Filosofis dan pemikiran Ki Hajar Dewantara memberikan wawasan yang jauh mendalam dan pandangan yang lebih terbuka mengenai bagaimana mendidik dan mengajar. Mengajar sebagai salah satu bagian dari pendidikan adalah sebuah tuntunan segala kodrat yang ada pada anak-anak agar mereka dapat mencapai keselamatan dan kebahagiaan setinggi-tingginya baik sebagai manusia maupun sebagai anggota masyarakat. Filosofi ini memposisikan peserta didik sebagai individu yang merdeka dan memiliki kekuatan kodrat yang harus dituntun.
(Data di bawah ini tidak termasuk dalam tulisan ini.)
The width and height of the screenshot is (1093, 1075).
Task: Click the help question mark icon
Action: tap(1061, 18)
Berdasarkan pemikiran KHD ini, maka pendidikan yang berhamba pada anak sewajarnya dilakukan oleh guru. Oleh karenanya pemikiran dan perilaku kita baik itu guru maupun orang tua dan masyarakat sudah selayaknya berubah dan mengimplementasikan filosofi-filosofi yang disampaikan oleh Ki Hajar Dewantara. Guru khususnya harus mampu menyediakan ruang-ruang kelas dimana anak-anak dituntun pada pertumbuhan dan perkembangannya dalam menemukan, mengembangkan serta menjadi anak didik sebagai manusia yang utuh atas dirinya. Guru menggali minat bakat peserta didik dengan tetap membangun budi pekerti atau karakternya sebagai bagian dari persiapan dan peserdiaan untuk segala kepentingan hidup manusia baik dalam bermasyarakat maupun berbudaya dalam arti seluas-luasnya.
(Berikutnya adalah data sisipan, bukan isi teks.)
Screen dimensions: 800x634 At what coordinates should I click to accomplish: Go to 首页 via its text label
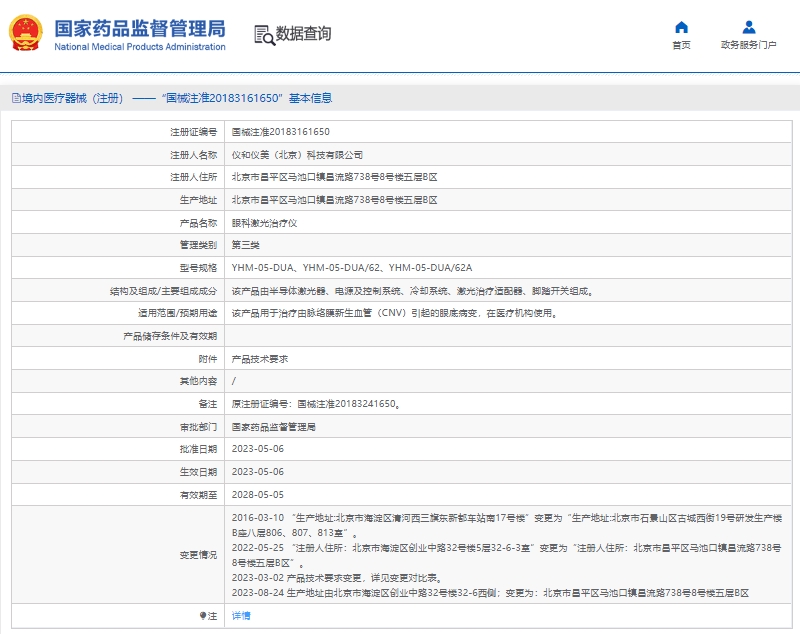pos(681,45)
Implementasi pemikiran Ki Hajar Dewantara

Satu hal yang setidaknya para pendidik khususnya maupun masyarakat umumnya pada saat ini dapat segera implementasikan dalam pembelajaran dikelas adalah kemerdekaan dalam belajar dan mengajar. Anak-anak didik memiliki kodrat zaman dan kodrat alamnya masing-masing sebagai sebuah pemberian atau berkah dari Tuhan Yang Maha Esa yang dapat dijadikan sebagai potensi diri. Minat dan bakat dapat dikembangkan seoptimal mungkin dan menebalkan laku peserta didik sehingga memiliki budi pekerti serta karakter yang baik. Pendidik di sekolah serta orang tua di rumah berperan dalam menuntun peserta didik secara utuh dengan cara yang teratur sebagaimana naluri pendidikan. Sejalan dengan ini tentunya sebagai seorang pendidik dalam mengajar dan mendidik menggunakan peralatan pendidikan yang beragam seperti : memberi contoh, pembiasaan, pengajaran, perintah / paksaan / hukuman, tindakan atau bahkan pengalaman lahir bathin. Dari apa yang dipaparkan mengenai penerapan pemikiran Ki Hajar Dewantara maka secara konkrit pembelajaran di kelas akan nampak beragam aktifitas pembelajaran peserta didik dan pendidik yang merdeka. Capaian pembelajaran dapat dipilih secara fleksibel dengan disisipkan penanaman karakter atau budi pekerti. Pendidik lebih leluasa dalam memilih dan melaksanakan pembelajaran yang jauh lebih sederhana sehingga konsep dapat sedalam mungkin dipelajari.